In 5,566 interviews with registered voters conducted by the Pew Research Center for the People & the Press during the first two months of 2008, 36% identify themselves as Democrats, and just 27% as Republicans.
The share of voters who call themselves Republicans has declined by six points since 2004, and represents, on an annualized basis, the lowest percentage of self-identified Republican voters in 16 years of polling by the Center.
The Democratic Party has also built a substantial edge among independent voters. Of the 37% who claim no party identification, 15% lean Democratic, 10% lean Republican, and 12% have no leaning either way.
By comparison, in 2004 about equal numbers of independents leaned toward both parties. When "leaners" are combined with partisans, however, the Democratic Party now holds a 14-point advantage among voters nationwide (51% Dem/lean-Dem to 37% Rep/lean-Rep), up from a three-point advantage four years ago.

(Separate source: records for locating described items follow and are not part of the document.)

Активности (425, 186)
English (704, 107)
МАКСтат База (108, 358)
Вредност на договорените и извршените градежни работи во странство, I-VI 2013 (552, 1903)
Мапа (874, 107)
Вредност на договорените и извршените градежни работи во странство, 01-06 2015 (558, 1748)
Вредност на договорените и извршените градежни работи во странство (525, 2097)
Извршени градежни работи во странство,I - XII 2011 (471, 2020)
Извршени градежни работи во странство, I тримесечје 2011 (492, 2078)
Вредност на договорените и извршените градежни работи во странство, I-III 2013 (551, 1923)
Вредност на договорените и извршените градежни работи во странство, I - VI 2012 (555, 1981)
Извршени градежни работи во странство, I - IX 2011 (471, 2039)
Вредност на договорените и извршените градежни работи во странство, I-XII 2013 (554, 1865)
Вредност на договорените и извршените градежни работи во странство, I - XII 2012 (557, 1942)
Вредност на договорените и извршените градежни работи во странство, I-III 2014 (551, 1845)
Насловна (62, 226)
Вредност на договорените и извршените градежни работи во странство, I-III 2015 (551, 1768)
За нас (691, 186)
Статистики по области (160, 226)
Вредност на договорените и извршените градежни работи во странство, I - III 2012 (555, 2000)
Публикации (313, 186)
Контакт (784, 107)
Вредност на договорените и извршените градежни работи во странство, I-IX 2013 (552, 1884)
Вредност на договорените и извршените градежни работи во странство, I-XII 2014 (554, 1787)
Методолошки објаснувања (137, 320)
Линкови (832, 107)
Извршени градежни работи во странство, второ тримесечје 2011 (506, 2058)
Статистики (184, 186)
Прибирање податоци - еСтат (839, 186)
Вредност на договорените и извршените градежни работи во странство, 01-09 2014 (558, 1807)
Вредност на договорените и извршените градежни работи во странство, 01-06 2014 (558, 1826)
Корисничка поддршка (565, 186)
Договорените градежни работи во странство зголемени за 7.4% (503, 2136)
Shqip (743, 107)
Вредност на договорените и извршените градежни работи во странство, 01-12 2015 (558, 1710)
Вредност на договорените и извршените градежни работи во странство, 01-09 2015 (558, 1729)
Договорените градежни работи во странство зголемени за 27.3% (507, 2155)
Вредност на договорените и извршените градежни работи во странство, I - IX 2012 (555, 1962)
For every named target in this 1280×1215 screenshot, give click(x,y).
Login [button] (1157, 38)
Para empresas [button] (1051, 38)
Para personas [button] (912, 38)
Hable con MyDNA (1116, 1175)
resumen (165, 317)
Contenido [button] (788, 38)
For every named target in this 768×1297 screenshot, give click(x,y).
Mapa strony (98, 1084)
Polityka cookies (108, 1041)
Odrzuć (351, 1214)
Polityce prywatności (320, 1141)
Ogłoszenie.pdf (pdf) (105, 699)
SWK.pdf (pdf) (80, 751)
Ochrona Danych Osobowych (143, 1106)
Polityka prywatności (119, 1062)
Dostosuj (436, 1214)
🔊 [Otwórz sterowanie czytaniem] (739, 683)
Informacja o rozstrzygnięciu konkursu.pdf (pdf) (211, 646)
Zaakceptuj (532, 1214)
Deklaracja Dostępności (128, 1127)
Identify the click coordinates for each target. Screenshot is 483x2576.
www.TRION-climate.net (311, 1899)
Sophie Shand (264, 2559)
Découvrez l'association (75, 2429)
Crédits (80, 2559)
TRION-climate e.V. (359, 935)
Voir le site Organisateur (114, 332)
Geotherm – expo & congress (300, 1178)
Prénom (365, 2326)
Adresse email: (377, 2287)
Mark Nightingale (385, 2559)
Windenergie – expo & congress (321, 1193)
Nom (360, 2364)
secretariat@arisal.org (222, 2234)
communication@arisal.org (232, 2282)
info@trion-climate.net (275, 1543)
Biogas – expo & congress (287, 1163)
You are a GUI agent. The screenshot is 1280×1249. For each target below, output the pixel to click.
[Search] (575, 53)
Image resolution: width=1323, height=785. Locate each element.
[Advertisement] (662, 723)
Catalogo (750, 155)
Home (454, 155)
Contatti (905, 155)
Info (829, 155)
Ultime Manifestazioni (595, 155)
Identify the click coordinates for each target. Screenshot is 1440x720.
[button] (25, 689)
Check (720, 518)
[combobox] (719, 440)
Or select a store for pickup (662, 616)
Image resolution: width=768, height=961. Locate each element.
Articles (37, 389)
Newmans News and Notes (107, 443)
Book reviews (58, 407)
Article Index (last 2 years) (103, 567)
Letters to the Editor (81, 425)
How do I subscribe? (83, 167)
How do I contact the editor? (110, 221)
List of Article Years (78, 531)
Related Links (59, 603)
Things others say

So how can we explain the fact that John McCain is in a virtual tie with both Democratic candidates in spite of the fact he is little more than a clone of a president with a 32 percent approval rating? The economy is most voters primary concern and McCain has admitted he knows little about economics and in fact about the only thing he has said is that the Bush tax cuts should be continued. While approval of the Iraq war is up a little a majority still want the US out - McCain wants to be there for a hundred years. A majority of voters oppose military action against Iran - McCain wants to "bomb - bomb - bomb Iran". So how can he be doing so well? Is it because of race and gender? The gender issue is complicated because we are dealing with Hillary Clinton who has baggage that is not entirely gender related. The race issue is clearer. Obama has been unable to get a majority of white male voters in any primary, a sure sign that race is still an issue. John Cole pointed out that there is no way Obama could carry his state of West Virginia.
Posting at Firedoglake David Neiwert wonders how much of the race issue is a creation of the media.
Probably the most remarkable aspect of the recent feeding frenzy about Barack Obama's so-called "pastor problem" -- besides the agility and smarts that Obama has displayed in handling it -- is not as much what it reveals about the state of race in America as what it reveals about the state of the American media.Is the media dumping gasoline on the race fire? David thinks the answer is yes.